# Problem requirements
Below are some records. Print exactly the lines between the one holding "Image resolution: width=606" and the one holding "Toggle the 计划任务", inclusive, and nothing else.

- - -

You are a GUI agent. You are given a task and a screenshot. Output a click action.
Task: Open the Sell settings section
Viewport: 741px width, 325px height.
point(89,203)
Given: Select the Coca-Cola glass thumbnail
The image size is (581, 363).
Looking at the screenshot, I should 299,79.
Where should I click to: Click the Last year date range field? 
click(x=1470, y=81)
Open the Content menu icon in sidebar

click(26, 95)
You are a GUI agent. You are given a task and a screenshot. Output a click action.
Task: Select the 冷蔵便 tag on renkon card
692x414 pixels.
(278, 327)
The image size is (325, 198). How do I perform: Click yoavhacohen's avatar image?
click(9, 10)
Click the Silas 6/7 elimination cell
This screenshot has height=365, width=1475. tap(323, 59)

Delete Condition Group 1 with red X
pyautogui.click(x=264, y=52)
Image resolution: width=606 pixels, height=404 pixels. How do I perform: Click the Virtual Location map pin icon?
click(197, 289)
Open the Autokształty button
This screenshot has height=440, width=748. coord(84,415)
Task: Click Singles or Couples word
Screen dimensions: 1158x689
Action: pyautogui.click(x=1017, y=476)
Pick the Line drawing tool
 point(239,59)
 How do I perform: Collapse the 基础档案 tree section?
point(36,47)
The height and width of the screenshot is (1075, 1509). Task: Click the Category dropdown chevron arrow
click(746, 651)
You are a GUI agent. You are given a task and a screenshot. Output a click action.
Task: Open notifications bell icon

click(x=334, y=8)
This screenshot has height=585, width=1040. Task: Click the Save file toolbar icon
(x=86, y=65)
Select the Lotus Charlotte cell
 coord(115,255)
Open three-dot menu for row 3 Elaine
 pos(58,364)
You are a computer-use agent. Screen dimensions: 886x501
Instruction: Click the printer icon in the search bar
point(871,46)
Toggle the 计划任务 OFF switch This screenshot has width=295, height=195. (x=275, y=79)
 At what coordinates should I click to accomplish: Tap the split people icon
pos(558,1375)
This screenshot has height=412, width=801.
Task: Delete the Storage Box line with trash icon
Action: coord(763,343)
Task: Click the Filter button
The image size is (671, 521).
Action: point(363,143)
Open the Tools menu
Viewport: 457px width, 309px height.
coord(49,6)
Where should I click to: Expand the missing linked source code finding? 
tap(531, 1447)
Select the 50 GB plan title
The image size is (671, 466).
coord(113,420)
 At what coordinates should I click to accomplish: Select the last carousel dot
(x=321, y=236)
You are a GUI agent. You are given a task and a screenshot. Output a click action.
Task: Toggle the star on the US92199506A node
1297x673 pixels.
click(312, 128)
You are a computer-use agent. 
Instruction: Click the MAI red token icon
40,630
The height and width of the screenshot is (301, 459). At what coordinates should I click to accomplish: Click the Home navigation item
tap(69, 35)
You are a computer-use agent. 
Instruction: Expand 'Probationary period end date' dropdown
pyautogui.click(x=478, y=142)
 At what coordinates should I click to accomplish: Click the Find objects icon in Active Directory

- - -

# Answer for this exercise
Image resolution: width=606 pixels, height=404 pixels. How do I perform: Click the Virtual Location map pin icon?
click(197, 289)
Open the Autokształty button
This screenshot has height=440, width=748. coord(84,415)
Task: Click Singles or Couples word
Screen dimensions: 1158x689
Action: pyautogui.click(x=1017, y=476)
Pick the Line drawing tool
 point(239,59)
 How do I perform: Collapse the 基础档案 tree section?
point(36,47)
The height and width of the screenshot is (1075, 1509). Task: Click the Category dropdown chevron arrow
click(746, 651)
You are a GUI agent. You are given a task and a screenshot. Output a click action.
Task: Open notifications bell icon

click(x=334, y=8)
This screenshot has height=585, width=1040. Task: Click the Save file toolbar icon
(x=86, y=65)
Select the Lotus Charlotte cell
 coord(115,255)
Open three-dot menu for row 3 Elaine
 pos(58,364)
You are a computer-use agent. Screen dimensions: 886x501
Instruction: Click the printer icon in the search bar
point(871,46)
Toggle the 计划任务 OFF switch This screenshot has width=295, height=195. (x=275, y=79)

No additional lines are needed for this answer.